INSTRUCTIONS TO FOLLOW:
Please list the skills that, according to the article on the Classic Learning Test, the SAT assesses.

DOCUMENT EXTRACT:
○ ○ ○ ○ ○ ○ ○
The creator of a new conservative-oriented standardised college admissions exam has expressed surprise over its statewide adoption in Florida, saying the Classic Learning Test was only expected to serve a relatively narrow band of non-traditional US students.
The CLT portrays itself as a pushback against a narrowing of reading comprehension requirements across the US, and its authors largely intended its embrace by homeschoolers and some privately run school operations, rather than traditional public school districts, said the CLT’s chief financial officer, Noah Tyler.
But, Mr Tyler told Times Higher Education, “the move in Florida right now has actually opened us up more into that district education space than we expected to be”.
The CLT, Mr Tyler said, was designed to be similar in many ways to the SAT, the nearly century-old ritual for assessing reading, writing and mathematics skills that colleges and universities have held out as an objective comparative measure of high school students applying to competitive postsecondary institutions.
The chief variation, he said, was the CLT’s emphasis on students reading the classical literature of Western civilisation. It’s a difference that the CLT describes as a matter of maintaining intellectual rigour that it feels the SAT has abandoned – and which some academics and partisans see as signalling a political rejection of modern concepts of racial and social diversity.
○ ○ ○ ○ ○ ○ ○
DATA PROVIDED:
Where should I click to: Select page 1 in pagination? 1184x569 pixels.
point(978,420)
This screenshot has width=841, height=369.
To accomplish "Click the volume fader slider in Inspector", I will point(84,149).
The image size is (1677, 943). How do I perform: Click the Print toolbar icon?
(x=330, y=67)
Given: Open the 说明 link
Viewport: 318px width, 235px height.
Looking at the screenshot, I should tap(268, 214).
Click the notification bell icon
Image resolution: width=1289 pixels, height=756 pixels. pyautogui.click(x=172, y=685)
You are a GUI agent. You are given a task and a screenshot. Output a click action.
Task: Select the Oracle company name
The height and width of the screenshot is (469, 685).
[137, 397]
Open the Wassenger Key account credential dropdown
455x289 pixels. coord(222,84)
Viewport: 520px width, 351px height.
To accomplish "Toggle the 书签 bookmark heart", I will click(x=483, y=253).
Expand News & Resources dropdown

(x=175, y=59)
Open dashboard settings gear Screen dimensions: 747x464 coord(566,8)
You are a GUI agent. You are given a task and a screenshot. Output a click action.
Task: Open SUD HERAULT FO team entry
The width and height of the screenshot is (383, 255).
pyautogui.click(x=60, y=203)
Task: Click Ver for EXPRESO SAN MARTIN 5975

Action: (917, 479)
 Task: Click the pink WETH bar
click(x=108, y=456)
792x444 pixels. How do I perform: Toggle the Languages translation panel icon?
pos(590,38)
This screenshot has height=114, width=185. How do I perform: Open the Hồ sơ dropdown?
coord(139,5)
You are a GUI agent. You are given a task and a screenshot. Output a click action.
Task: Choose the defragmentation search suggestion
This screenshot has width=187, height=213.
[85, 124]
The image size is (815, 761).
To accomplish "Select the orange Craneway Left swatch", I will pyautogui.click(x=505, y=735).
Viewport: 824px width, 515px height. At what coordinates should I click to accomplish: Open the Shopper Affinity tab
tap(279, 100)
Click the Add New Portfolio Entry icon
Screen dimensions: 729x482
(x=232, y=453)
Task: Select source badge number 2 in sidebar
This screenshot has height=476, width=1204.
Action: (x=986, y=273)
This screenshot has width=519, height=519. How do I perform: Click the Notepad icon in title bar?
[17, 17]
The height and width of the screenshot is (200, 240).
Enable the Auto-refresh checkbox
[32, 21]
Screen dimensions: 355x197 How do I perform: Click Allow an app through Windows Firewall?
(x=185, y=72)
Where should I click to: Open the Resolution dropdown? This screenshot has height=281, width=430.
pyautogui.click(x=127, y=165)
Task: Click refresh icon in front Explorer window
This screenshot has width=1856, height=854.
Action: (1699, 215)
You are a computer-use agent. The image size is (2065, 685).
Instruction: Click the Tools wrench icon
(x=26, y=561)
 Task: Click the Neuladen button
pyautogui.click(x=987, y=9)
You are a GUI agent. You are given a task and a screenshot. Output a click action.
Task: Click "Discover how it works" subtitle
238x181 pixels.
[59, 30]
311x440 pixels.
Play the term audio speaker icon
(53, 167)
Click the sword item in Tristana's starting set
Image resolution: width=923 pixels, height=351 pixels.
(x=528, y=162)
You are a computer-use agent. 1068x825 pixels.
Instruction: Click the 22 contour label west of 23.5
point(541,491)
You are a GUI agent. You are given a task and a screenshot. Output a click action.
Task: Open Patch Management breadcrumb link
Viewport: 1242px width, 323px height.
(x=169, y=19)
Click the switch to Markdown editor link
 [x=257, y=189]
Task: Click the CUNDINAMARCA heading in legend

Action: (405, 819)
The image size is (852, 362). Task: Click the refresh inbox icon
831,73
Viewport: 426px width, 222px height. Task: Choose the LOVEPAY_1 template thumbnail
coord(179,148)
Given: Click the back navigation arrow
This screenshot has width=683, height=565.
○ ○ ○ ○ ○ ○ ○
WRITTEN REPLY:
Reading, writing, and mathematics.